> Data shown:
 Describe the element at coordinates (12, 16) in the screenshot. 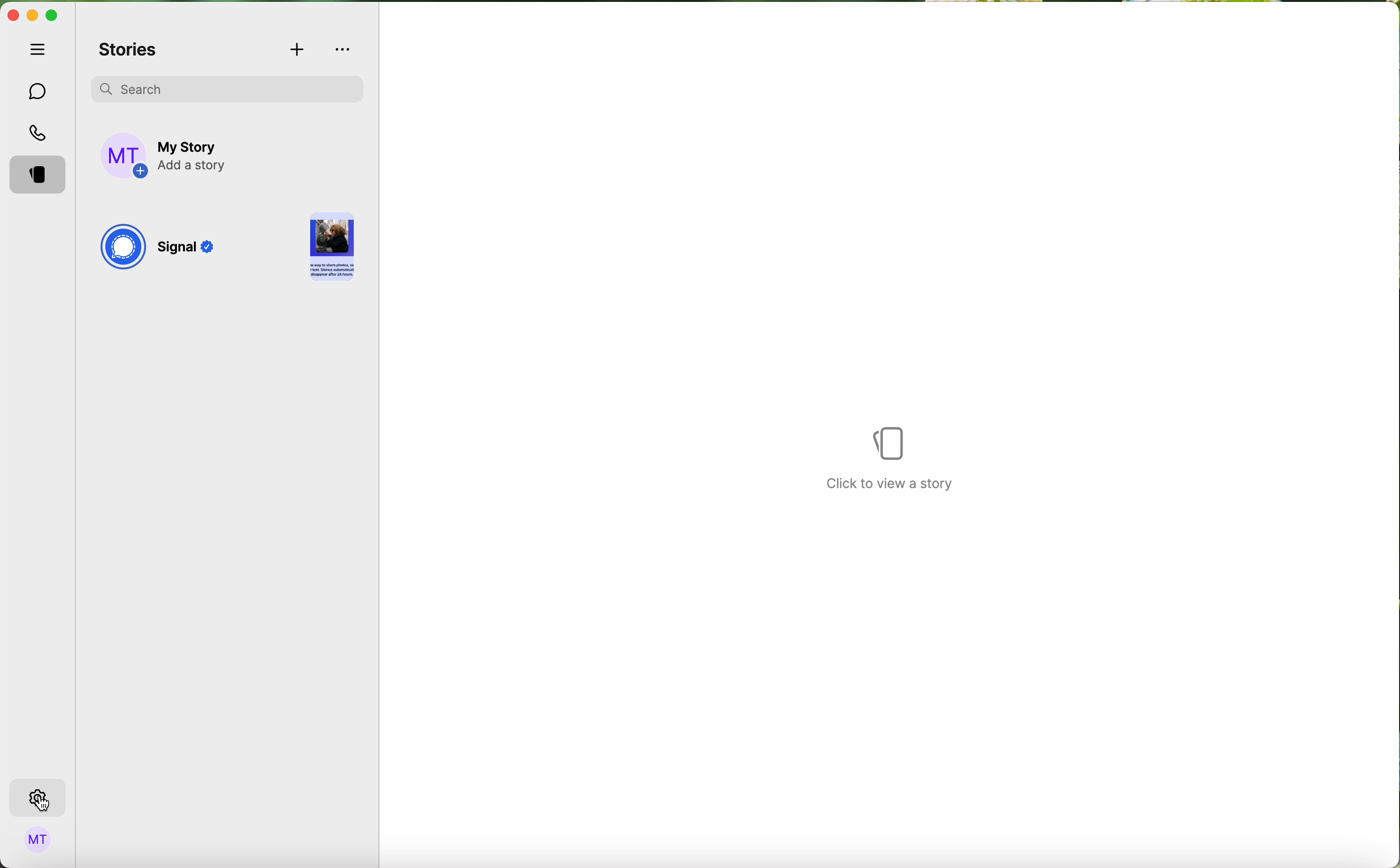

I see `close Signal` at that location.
--
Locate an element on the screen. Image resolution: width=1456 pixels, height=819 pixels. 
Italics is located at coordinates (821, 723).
...
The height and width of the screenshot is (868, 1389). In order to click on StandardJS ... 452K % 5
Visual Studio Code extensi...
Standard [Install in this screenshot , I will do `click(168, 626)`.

> Given exercise:
Write out the data from the line containing "The height and" through the line containing "Standard [Install in", including both of those lines, and keep every character as it is.

> Full answer:
The height and width of the screenshot is (868, 1389). In order to click on StandardJS ... 452K % 5
Visual Studio Code extensi...
Standard [Install in this screenshot , I will do `click(168, 626)`.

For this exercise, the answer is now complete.